THE TASK:
From the listing below, pick out each line with the word "Access".

DATA: Begin

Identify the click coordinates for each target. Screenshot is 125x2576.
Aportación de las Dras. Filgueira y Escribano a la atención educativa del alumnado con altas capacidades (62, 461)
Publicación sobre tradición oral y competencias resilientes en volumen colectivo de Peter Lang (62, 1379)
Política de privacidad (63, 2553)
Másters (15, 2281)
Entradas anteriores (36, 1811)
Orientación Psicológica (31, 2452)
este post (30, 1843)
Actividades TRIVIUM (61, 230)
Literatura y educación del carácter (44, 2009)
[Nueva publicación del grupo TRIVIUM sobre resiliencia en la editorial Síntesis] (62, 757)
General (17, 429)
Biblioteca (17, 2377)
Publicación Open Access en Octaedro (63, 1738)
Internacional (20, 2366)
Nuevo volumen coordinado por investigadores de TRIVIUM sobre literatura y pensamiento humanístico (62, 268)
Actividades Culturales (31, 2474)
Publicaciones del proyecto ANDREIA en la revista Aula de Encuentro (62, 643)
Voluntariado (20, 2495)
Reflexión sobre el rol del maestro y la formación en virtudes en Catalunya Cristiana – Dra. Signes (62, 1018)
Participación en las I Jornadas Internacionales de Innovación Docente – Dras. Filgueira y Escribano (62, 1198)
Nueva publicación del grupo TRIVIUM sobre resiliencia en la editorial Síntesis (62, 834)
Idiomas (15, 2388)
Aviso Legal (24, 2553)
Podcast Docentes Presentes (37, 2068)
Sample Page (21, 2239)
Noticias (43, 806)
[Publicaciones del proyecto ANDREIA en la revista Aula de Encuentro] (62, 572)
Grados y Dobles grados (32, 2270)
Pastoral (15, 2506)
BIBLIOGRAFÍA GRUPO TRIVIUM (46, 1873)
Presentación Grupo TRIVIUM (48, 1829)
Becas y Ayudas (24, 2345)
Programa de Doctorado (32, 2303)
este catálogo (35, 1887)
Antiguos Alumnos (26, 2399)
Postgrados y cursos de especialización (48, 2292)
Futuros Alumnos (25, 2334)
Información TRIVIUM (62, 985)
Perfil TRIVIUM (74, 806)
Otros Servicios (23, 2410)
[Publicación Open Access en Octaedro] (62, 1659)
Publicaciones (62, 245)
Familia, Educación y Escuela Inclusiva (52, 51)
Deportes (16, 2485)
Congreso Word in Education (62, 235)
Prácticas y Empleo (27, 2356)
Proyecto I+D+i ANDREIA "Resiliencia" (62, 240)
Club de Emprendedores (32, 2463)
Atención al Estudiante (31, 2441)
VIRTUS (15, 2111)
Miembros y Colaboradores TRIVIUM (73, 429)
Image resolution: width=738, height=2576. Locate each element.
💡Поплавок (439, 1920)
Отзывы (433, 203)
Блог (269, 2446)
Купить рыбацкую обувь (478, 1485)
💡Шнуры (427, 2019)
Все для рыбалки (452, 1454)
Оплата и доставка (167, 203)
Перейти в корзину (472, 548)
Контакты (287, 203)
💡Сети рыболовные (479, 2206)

DATA: End

RESPONSE AREA:
Publicación Open Access en Octaedro (63, 1738)
[Publicación Open Access en Octaedro] (62, 1659)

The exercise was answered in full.